Berlusconi: «Quei due spariranno»

Redazione
16/12/2010

Silvio Berlusconi non è preoccupato del nuovo asse formato dai terzopolisti, tanto da averli paragonati a «De Mita e Forlani…...

Berlusconi: «Quei due spariranno»

Silvio Berlusconi non è preoccupato del nuovo asse formato dai terzopolisti, tanto da averli paragonati a «De Mita e Forlani… mamma mia com’erano vecchi. Fini si è aggrappato a Casini per mascherare la sua debolezza, ma vedrete che, alla prima occasione, Pier lo scaricherà».
Non ha dubbi il premier, per lui il “Polo della nazione” a cui hanno dato vita Fli, Api, Udc, Mpa, Liberaldemocratici, La Malfa e Guzzanti è un partito che «non ha possibilità di futuro» e soprattutto non esiste nell’elettorato.
In un’intervista rilasciata al direttore di Libero, Maurizio Belpietro, ha spiegato di non aver alcun dubbio sulla forza della sua maggioranza: «Al Senato c’è una buona maggioranza, alla Camera molti deputati si sono resi conto dell’inutilità di un’opposizione ideologica e personalistica…Dopo il voto di ieri l’ipotesi del terzo polo non ha più grandi prospettive. Ci sono tutte le condizioni per inaugurare una nuova fase, a partire dai parlamentari con cui condividiamo l’appartenenza al partito popolare europeo».
Il Cavaliere ha confermato, quindi, come già aveva fatto la sera del 15 dicembre a palazzo Grazioli l’inconsistenza del nuovo gruppo nato per fermarlo, e grazie al quale, anzi, riuscirà a ottenere nuove adesioni da parte di quelli che «hanno pagato ormai il loro debito di riconoscenza a Fini e sentono innaturale la permanenza del suo partito che è all’opposizione».
Diversi sono i finiani, che secondo il Cavaliere, avrebbero già manifestato l’intenzione di ritornare nella casa del Pdl. Silvano Moffa, una delle colombe «futuriste» che all’ultimo momento ha abbandonato il progetto finiano è uno di questi.
Il premier non dà numeri e non fa previsioni, e continua a non voler parlare apertamente della scelta di Fini, ma sottolinea come ormai «l’Assemblea ne ha già chiesto le dimissioni».
Nonostante non ci siano attacchi diretti, iniziano però le recriminazioni, come quelle sulle elezioni regionali della Puglia, dove secondo il presidente del Consiglio, «il candidato proposto dai finiani avrebbe portato la sconfitta».
Infine un ultimo sassolino dalla scarpa Berlusconi se lo toglie parlando della differenza tra il suo partito e quello di Fini: «Il Pdl è democratico, non come Alleanza nazionale che molti che ora stanno con noi hanno dipinto e dipingono come una caserma».
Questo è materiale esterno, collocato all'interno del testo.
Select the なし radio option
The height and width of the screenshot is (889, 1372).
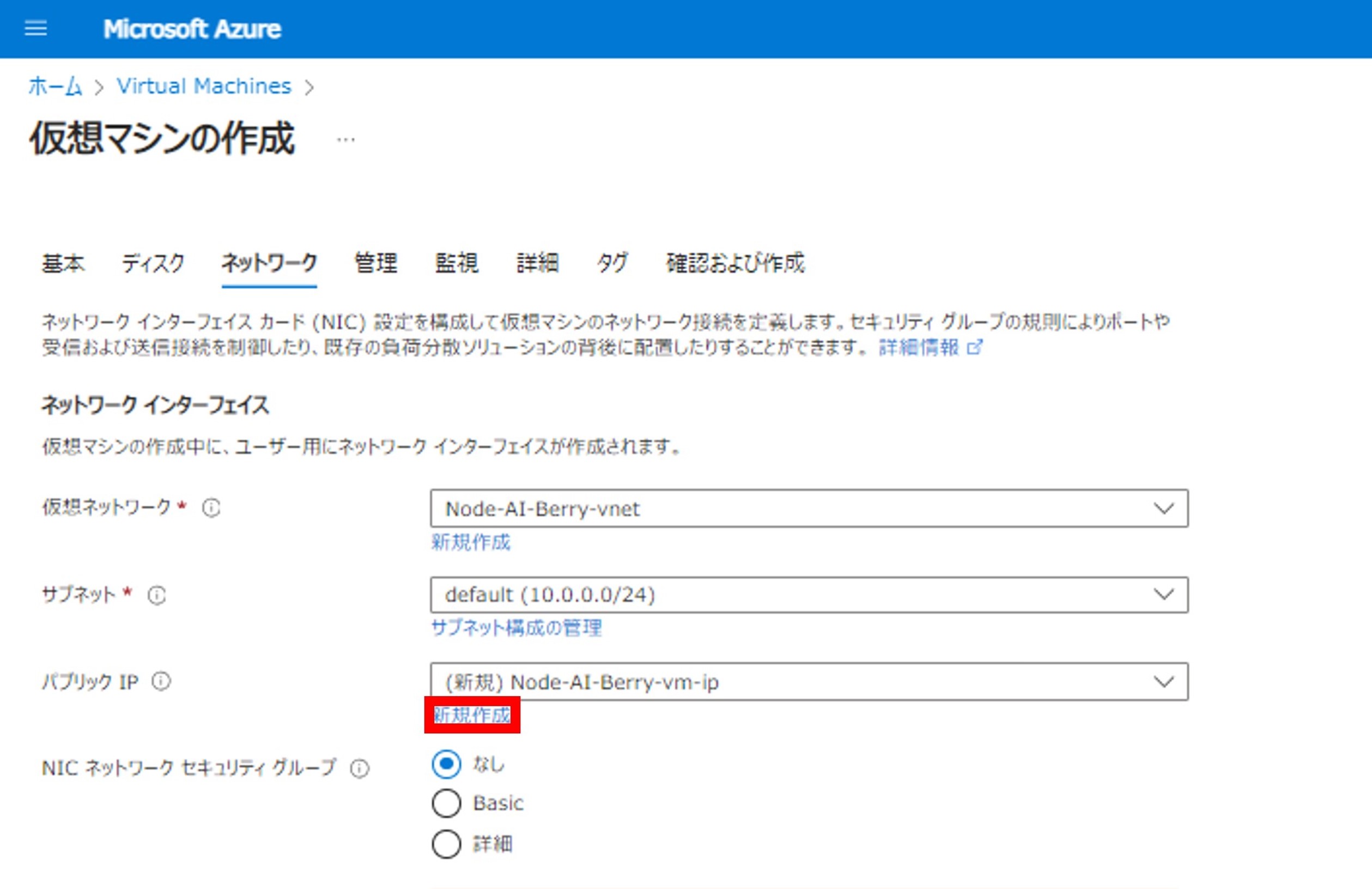pos(446,764)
Per Bocchino il premier galleggerà

Intanto il capogruppo alla Camera di Futuro e libertà, Italo Bocchino, ha replicato a distanza al Cavaliere e in un’intervista a Repubblica ha detto: «Se anche il premier conquistasse altri cinque o dieci deputati, sarebbe costretto sempre a galleggiare, o a ricorrere alle urne. Ha un’unica alternativa: darci ascolto e dialogare».
Per Bocchino il gruppo futurista adesso è unito perché «chi doveva lasciare lo ha fatto e chi ha votato la fiducia non lo farà».
Nonostante questo, Fli resta «all’opposizione perché ha votato la sfiducia, ma saremo costruttivi, né pregiudizialmente a favore né contro».